You received this message because you are subscribed to the Google Groups
"Puppet Users" group.

[Peter Meier]

On 08/03/2011 04:44 PM, Matthew J Black wrote:
> Not sure if that'll work right but one option is you should be able to use
> the generate function in the manifest to make an external call within the
> puppetmaster to create the encrypted password. The downside is that its
> going to execute every time, where it might be less of a performance hit to
> cut and paste in the encrypted password into the manifest.
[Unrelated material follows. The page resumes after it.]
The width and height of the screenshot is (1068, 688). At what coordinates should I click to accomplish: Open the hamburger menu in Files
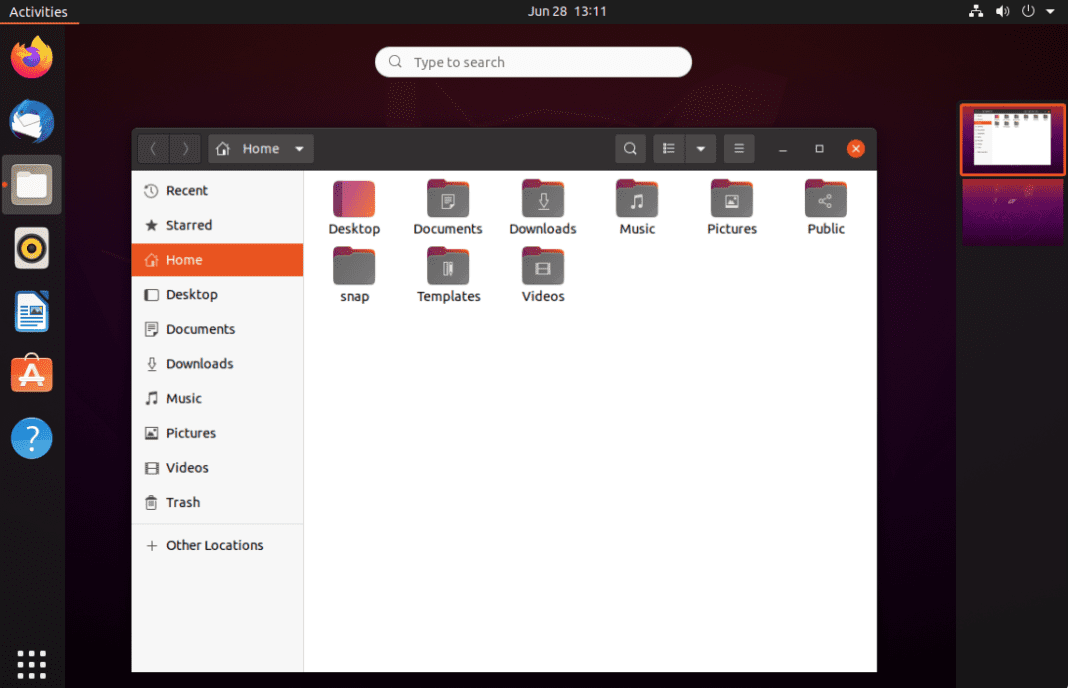coord(739,148)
or you can use something like trocla to not even store the encrypted
password in the manifest:

https://github.com/duritong/trocla
https://github.com/duritong/puppet-trocla

~pete

[John Martin]

You can also use the ralsh command where the user is created as long
as puppet is installed. The command will spit out the complete user
dsl.

ralsh user student

Also, make sure the password is in single quotes so $ doesn't get
interpreted.

-John

[Eric Shamow]

Just a note - ralsh is also available from the puppet command line as "puppet resource."

-Eric

[Ohad Levy]

crypt might yield a different output depending on the c crypt lib, so
in theory it may not work across all os's.

Ohad
> ?
>
> ~pete

[Jamie]

Sorry, kinda late on this one, but seems some easy methods left out.

Use grub-md5-crypt
$ grub-md5-crypt
Password:
Retype password:
$1$nS12E0$nmw5cTWJLwW7KujMpApKh0 <-- PUT THE RESULT IN YOUR
MANIFEST

or use the openssl command
$ openssl passwd -1
Password:
Verifying - Password:
$1$SF8zTedH$rfFKDI1pS2ljMRP14tYTj0 <-- PUT THE RESULT IN YOUR
MANIFEST

[Derek J. Balling]

On Aug 2, 2011, at 8:35 PM, Len Rugen wrote:
> In puppet, passwd => "$6$PVOar6qN$WUTN7HG838PnAdzLYCB4HHVSzE/SX100VVdsiIYlBo7TM5c79R38gx942Lkm710v1HMRmS5VnPbHZ2MwY96wt0",

Make sure to use single-quotes, or puppet will try to evaluate variables "$PVOar", "$WUTN", etc., etc.

D

[Michael Stahnke]

On Wed, Aug 3, 2011 at 3:13 AM, Ryan Conway <ryan....@forward.co.uk> wrote:
> One more thing - Puppet will fail to set the password unless the
> libshadow gem is present, as this is required to work with shadow
> passwords.

It doesn't have to be the gem. It can be anything that provides the
libraries (such as the ruby-shadow rpm package).